Ted Lawrence was lying on the deck of his sailboat, sprawled across a lounge chair like a damp rag and soaking in the light and gentle breeze of the uncharacteristically mild August morning. The waters of Lake Superior lapped against the hull of his ship and its twinkling plain stretched on past the horizon in every direction. His ship wasn’t much to look at, with its splotched paint and patchwork sail, and he had to empty every last cent from his savings to afford even that, but the peace of the open waves was worth any price.

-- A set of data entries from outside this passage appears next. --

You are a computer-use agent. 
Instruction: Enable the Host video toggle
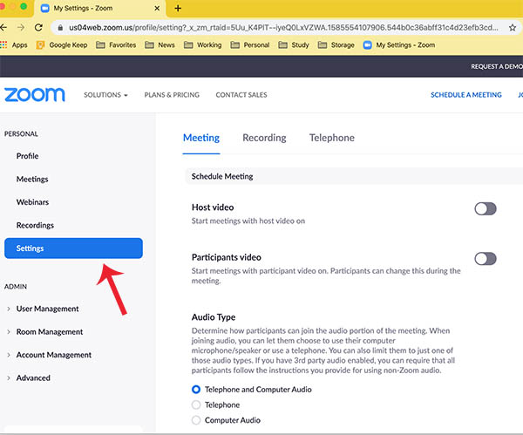[486, 208]
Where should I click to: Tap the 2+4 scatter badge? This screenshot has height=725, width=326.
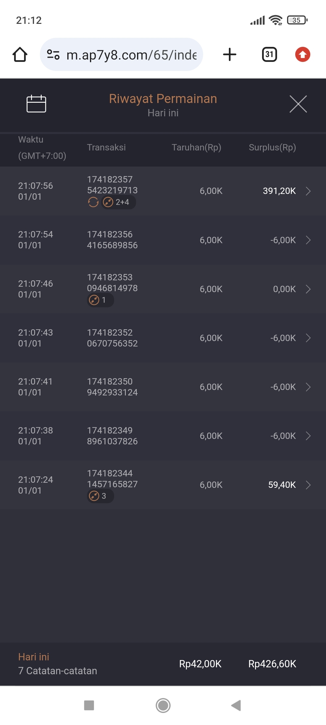click(x=118, y=202)
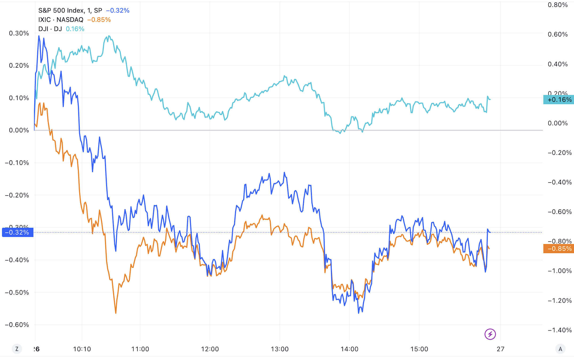Click the 10:10 time axis label
Screen dimensions: 574x357
(82, 349)
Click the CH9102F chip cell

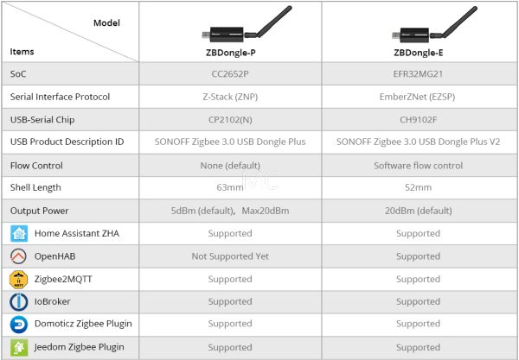[418, 119]

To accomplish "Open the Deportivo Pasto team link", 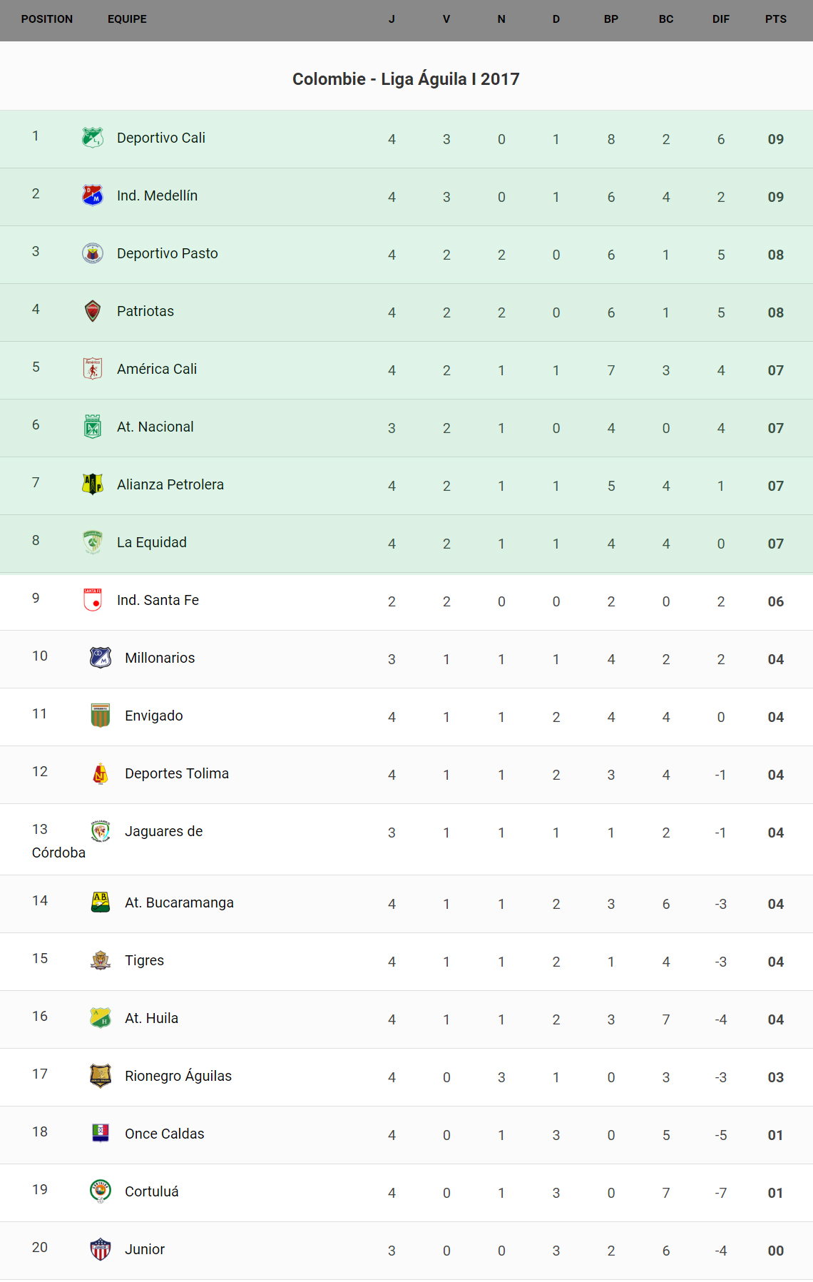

Ted reached over the bucket of cassette tapes next to him and rifled through them. The faded marker on the labels was barely legible, but Ted had worn these tapes out so much that he could tell them apart by their blemishes. The mixtape of top 40s that he recorded with the dollar store tape player he got for his 12th birthday had a grey case cracked in 3 places, but he would still play through it despite the risk of snapping in half. 12 year old Ted may have had a bowlcut and stuck gum in girls’ hair, but that kid had great taste. The entirety of Van Halen’s Van Halen II, which he ripped from a 8 hour block of rock albums that the classic rock station out of Green Bay was playing, was on a previously white tape that had yellowed like a smoker’s front teeth. And the piece de resistance, the Doobie Brothers bootleg that he bought from a shady character on craigslist, whose unmarked matte black plastic casing looked like the windowless F-150 van of its previous owner. He put opened the tape deck on his boombox, inserted the tape, and mashed play.

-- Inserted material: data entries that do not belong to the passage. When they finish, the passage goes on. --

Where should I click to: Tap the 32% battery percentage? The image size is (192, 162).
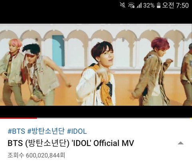click(149, 6)
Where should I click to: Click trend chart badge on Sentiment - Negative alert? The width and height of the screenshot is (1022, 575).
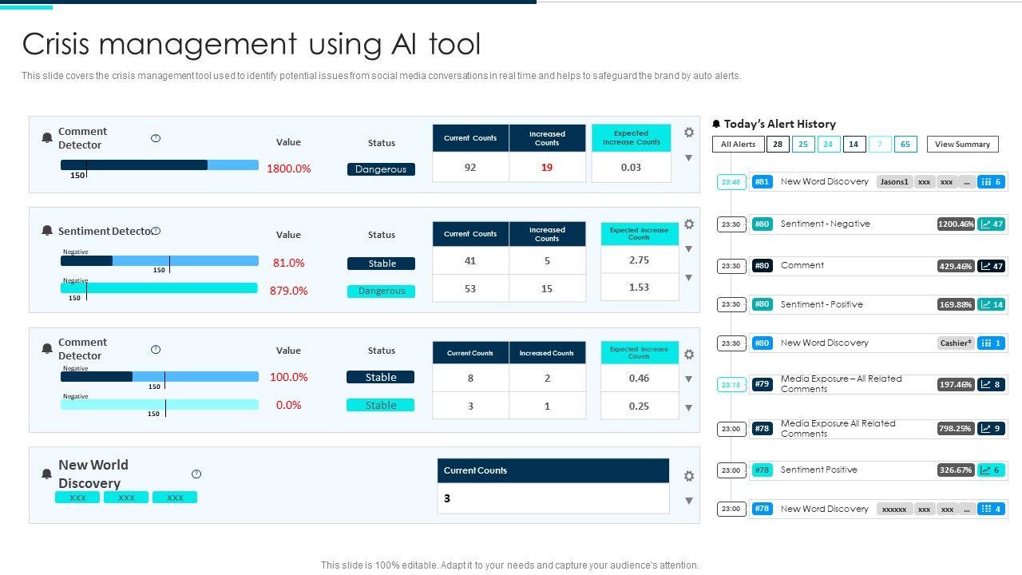(x=992, y=224)
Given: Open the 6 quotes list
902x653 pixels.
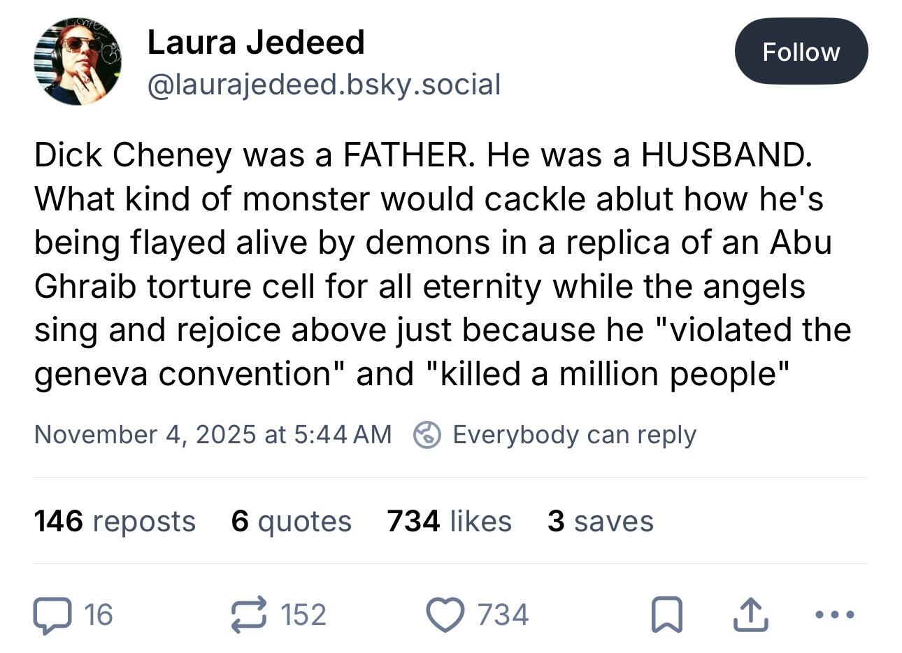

The sultry tones of Michael McDonald’s smooth baritone melted against Ted’s ears like butter. When he closed his eyes, he wasn’t just on a shitty little boat sloshing around on a lake, he was sailing across an unknown sea of gold on a yacht built for the gods, just him at the helm and Michael’s voice flowing through the shimmering air, like he was standing shoulder-to-shoulder with an angel. Michael leaned over, tickling the back of Ted’s neck with his velvetine beard. His voice grew softer, blowing into Ted’s ear like a kiss of wind. Michael’s lips-
“Avast, ye landlubber! It seems ye have a vessel stuffed to the brim with booty!”

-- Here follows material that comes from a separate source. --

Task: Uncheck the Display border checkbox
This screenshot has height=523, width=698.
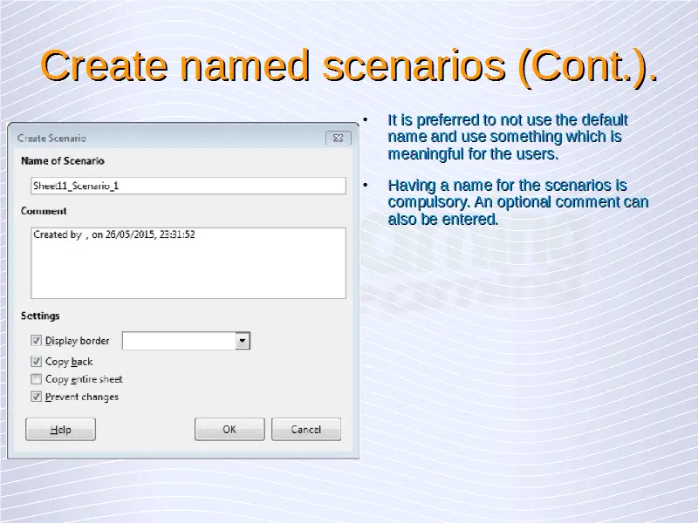Action: [37, 341]
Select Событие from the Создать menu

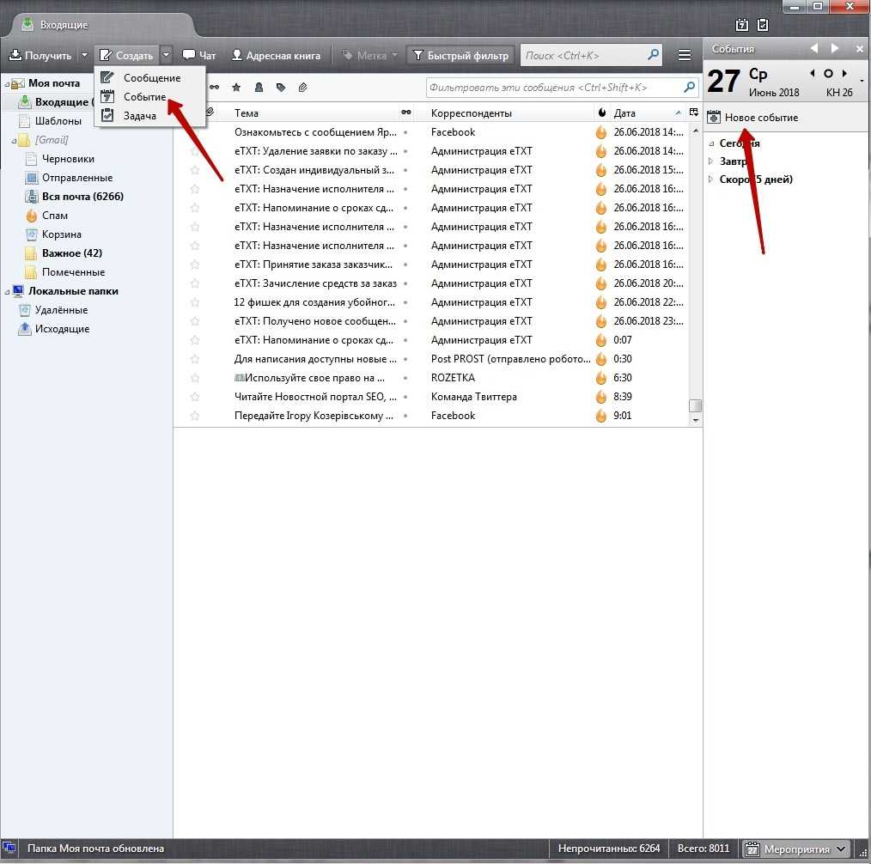pos(144,97)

Ted snapped awake from his dream. He was no longer laying in the midday sun, but cowering beneath the shade of the furled sail of a wooden frigate’s 4 story mast. Men and women, clad in the paper-thin fabric and flimsy foam hats of cheap halloween store costumes, lined the ship’s deck, all under the banner of a black and white maple leaf wearing an eyepatch and headphones.
“Now, hand over the riches and ye won’t be harmed!” said the man in the most comically large of foam hats and purple sequin jacket straight out of Elton John’s closet. The lavish dress and wrist jangling with (painted) gold (plastic) bangles and armlets suggested that he was the captain.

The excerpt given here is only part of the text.